Exhibit Hall | Forum 5
Purpose: to determine if image quality (IQ) degradation in Tc-99m tracer studies has occurred, due to annihilation gamma-rays (AGR) in the environment from an adjacent PET scanner room, and what amount of lead shielding is needed to prevent it.
Methods: SPECT and planar image sets were acquired of a Jaszczak SPECT phantom filled with Tc-99m, using a GE Infinia Hawkeye SPECT scanner. A torso-like water phantom (PET phantom), filled with F-18, was positioned across the hall in the PET scanner room. A clinical protocol and routine imaging parameters were used. Tc-99m and F-18 activities were selected based on typical count rates and dose rates, respectively. Varying amounts of lead shielding were placed directly in front of the PET phantom for each imaging study.
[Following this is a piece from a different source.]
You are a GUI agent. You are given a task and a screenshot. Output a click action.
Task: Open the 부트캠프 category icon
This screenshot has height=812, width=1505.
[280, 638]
A Tc-99m image set without AGR present (control group) was also created, with count rates corresponding to the F-18 image sets. Count rates, region-of-interest mean and standard deviation values were recorded. A contrast degradation factor (CDF) was computed for the spheres in all image sets for quantitative analysis.
Results: Decay corrected count rates and their respective F-18-to-reference-set ratios (0.97-1.0) preliminarily show that the same amount of counts were detected by the SPECT scanner, regardless of the amount of lead shielding. Average CDF is 1.01 when no additional lead shielding is applied, suggesting that CNR is not significantly degraded. Visual and quantitative comparison between the F-18 image sets and the control group shows that IQ is progressively worsened with increasing lead shielding thickness (CDF < 0.6).
Conclusion: IQ of SPECT images is not degraded when 1/16” of lead shielding is used between SPECT and PET scanners, under this particular configuration. Increasing shielding thickness appears to broaden the energy spectrum of incident AGR into the energy window of low energy radionuclides used for SPECT imaging, further degrading image contrast.